Start of Selected passage

# Changelog
All notable changes to this project are documented here. The format is based on
[Keep a Changelog](https://keepachangelog.com/en/1.1.0/), and the project aims
to follow [Semantic Versioning](https://semver.org/spec/v2.0.0.html).
## [0.1.0] - 2026-06-15
First release: a pure-Elixir PDF parsing and lossless surgery engine.
### Parsing & extraction
- Lazy dual-AST parser: classic xref tables, PDF 1.5+ xref streams, object
streams, Flate + PNG-predictor decoding.
- `PdfEx.open/1`, `page_count/1`, `pages/1`, `extract_text/1,2`.
- Text extraction with positions, fonts, real `/Widths` metrics, and
ToUnicode/encoding decoding.
### Editing
- Structural page ops (`PdfEx.Editor`): insert / delete (lossless free) /
reorder, with inherited-attribute materialization on reorder-flatten.
- Run-level text editing (`PdfEx.ContentEdit`): `replace_text/3`,
`delete_glyph/2`, `run_text/2` — token-span patches with width compensation;
single-byte fonts and Type0 / Identity-H composite fonts.
- Stable per-glyph UIDs and visual position mutation
(`PdfEx.Convert.apply_visual_mutation/3`).
### Projection
- Visual and semantic HTML (`PdfEx.Convert.to_html/2`) with `data-uid`
back-references; reverse mapping of edited semantic blocks into per-run text
ops (`semantic_ops/3`, `apply_semantic_mutation/3`).

End of Selected passage
Start of Entries supplied

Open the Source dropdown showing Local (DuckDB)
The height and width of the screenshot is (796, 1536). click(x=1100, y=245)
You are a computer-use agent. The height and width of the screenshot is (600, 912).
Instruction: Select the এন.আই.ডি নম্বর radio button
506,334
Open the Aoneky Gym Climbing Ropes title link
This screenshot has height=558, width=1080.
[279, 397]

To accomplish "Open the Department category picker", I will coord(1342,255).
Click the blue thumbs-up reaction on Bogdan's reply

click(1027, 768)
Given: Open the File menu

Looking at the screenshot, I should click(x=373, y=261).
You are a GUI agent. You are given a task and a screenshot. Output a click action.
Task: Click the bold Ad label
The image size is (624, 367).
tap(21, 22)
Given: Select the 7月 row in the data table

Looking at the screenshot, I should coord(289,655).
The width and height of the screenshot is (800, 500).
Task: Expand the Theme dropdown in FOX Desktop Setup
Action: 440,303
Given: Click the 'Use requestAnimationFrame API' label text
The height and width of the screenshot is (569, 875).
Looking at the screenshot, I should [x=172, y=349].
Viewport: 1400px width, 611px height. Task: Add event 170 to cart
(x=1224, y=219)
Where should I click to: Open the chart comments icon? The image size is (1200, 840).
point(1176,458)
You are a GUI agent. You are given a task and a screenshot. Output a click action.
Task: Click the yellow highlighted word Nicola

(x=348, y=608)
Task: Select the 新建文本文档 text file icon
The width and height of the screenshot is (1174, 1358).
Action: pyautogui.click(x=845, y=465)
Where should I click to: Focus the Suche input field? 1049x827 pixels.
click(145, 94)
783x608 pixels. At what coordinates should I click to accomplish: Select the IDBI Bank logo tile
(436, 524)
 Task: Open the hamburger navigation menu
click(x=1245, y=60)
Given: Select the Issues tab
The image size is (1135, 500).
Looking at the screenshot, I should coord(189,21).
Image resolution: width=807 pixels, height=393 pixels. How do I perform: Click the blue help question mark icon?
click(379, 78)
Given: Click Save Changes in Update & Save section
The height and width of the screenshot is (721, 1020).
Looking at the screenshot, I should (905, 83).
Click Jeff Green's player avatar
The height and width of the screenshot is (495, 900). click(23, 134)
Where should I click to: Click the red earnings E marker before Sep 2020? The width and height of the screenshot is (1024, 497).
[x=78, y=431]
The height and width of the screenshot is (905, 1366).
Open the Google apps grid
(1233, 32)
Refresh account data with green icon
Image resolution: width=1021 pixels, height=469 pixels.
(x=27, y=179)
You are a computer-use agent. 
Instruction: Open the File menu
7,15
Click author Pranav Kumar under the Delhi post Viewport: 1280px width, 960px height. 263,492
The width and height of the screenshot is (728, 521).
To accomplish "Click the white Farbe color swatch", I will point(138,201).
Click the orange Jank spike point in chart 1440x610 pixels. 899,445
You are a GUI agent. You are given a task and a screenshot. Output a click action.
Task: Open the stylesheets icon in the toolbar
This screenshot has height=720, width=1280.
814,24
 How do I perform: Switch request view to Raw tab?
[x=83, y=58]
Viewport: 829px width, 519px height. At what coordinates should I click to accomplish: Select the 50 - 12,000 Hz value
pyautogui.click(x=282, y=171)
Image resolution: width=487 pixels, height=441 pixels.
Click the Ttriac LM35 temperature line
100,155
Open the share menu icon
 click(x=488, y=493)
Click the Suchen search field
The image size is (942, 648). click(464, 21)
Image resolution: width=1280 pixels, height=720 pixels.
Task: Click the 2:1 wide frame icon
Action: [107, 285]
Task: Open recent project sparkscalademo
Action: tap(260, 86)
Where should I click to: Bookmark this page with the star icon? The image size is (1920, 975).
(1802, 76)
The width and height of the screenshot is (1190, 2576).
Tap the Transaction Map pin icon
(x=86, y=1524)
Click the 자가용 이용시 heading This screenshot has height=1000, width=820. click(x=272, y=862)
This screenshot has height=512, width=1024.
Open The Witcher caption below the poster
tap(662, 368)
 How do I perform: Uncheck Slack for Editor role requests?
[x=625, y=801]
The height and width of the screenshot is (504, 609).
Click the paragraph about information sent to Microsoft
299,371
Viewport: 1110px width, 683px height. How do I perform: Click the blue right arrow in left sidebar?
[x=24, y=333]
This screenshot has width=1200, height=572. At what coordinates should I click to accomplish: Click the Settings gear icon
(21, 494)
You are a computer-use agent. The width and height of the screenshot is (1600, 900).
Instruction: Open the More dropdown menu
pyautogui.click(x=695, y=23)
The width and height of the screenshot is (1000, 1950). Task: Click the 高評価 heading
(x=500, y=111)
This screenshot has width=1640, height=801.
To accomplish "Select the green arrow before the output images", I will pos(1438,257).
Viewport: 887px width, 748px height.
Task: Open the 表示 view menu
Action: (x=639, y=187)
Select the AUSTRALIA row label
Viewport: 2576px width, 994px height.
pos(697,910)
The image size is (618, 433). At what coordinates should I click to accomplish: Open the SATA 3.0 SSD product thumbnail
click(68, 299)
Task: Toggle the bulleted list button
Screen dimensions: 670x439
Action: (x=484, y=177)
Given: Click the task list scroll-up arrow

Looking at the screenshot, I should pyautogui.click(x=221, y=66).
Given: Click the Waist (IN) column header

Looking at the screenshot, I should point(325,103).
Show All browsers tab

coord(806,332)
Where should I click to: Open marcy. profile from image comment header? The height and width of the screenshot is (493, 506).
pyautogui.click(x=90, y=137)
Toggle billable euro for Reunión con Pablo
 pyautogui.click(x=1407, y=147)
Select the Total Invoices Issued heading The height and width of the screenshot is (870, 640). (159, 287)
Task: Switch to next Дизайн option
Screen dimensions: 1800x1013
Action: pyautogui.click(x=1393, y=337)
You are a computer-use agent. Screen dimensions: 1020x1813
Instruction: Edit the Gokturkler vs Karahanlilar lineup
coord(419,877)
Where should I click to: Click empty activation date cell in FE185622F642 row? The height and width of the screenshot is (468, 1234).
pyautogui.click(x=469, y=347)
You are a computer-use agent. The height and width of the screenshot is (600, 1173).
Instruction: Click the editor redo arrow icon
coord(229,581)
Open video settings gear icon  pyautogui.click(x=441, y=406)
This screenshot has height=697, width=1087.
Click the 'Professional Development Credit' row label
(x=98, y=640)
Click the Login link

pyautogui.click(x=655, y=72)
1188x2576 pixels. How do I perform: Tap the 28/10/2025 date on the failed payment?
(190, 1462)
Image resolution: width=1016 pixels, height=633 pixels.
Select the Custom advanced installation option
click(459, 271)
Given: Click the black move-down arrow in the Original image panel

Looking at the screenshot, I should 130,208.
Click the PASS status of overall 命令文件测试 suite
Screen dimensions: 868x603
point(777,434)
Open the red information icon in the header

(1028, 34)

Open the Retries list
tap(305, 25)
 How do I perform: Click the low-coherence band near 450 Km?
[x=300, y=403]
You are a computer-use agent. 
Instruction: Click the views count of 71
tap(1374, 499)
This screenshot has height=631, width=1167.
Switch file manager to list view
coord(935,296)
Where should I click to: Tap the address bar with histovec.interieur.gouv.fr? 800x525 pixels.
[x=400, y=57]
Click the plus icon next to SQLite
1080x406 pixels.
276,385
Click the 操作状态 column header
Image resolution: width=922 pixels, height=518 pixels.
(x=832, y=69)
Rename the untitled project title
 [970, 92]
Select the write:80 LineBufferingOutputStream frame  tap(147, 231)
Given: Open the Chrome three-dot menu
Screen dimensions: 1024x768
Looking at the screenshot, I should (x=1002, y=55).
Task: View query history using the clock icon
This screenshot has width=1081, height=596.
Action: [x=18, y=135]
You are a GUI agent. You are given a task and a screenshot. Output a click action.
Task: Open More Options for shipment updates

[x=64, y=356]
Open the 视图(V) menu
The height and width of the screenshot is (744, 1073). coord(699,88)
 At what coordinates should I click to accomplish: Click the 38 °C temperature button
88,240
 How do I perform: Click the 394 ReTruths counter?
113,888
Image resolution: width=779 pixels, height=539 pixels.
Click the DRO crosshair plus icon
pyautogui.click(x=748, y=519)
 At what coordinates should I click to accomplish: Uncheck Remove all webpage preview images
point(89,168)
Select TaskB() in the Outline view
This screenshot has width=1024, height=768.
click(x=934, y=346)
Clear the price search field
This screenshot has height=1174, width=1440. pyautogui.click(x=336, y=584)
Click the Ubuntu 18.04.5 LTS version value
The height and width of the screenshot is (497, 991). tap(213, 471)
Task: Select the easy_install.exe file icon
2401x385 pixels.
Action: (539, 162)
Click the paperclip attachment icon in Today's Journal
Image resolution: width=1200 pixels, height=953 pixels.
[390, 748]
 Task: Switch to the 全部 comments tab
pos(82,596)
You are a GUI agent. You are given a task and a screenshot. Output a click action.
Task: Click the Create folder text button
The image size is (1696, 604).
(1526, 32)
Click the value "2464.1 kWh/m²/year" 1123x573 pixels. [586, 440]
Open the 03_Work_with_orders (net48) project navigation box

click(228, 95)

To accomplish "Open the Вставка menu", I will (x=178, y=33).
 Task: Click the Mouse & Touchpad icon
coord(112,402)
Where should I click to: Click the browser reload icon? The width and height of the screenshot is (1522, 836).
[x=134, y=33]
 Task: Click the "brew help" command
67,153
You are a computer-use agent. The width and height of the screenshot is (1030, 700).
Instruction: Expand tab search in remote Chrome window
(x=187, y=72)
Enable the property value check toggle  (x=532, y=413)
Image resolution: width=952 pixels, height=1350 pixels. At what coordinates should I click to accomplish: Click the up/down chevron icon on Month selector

End of Entries supplied

[Assigned task 1]: List every function named in the "Parsing & extraction" section of the changelog above.
[Assigned task 2]: Extend the changelog above, starting after its last line.

[Reply 1]: `PdfEx.open/1`, `page_count/1`, `pages/1`, `extract_text/1,2`

[Reply 2]:
### Collaboration
- Supervised per-document editing sessions (`PdfEx.Session`) with a
crash-surviving snapshot cache, plain-struct operations (`PdfEx.Op`), and
operational transformation (`PdfEx.OT`) for intention-preserving concurrent
edits.
### Serialization
- Incremental-first serializer (`PdfEx.Serializer`): byte-exact round-trip on
unmodified documents, xref style matched to the source; opt-in full
re-serialization (`mode: :full`, a single clean revision, not byte-lossless).
### Fonts
- TrueType glyph-retaining subset surgery (`PdfEx.Font.Surgery`) with
composite-glyph closure and recomputed checksums.
### Robustness
- Hardened against hostile input: atom-table exhaustion, nesting-depth bombs,
circular xref/`/Length` chains, unbounded xref-stream ranges, malformed
positioning operands, CR/LF escaping in re-serialized strings, spec-legal
real number forms, huge-float serialization, and refc binary pinning.
- Real-PDF corpus harness and a deterministic fuzz suite.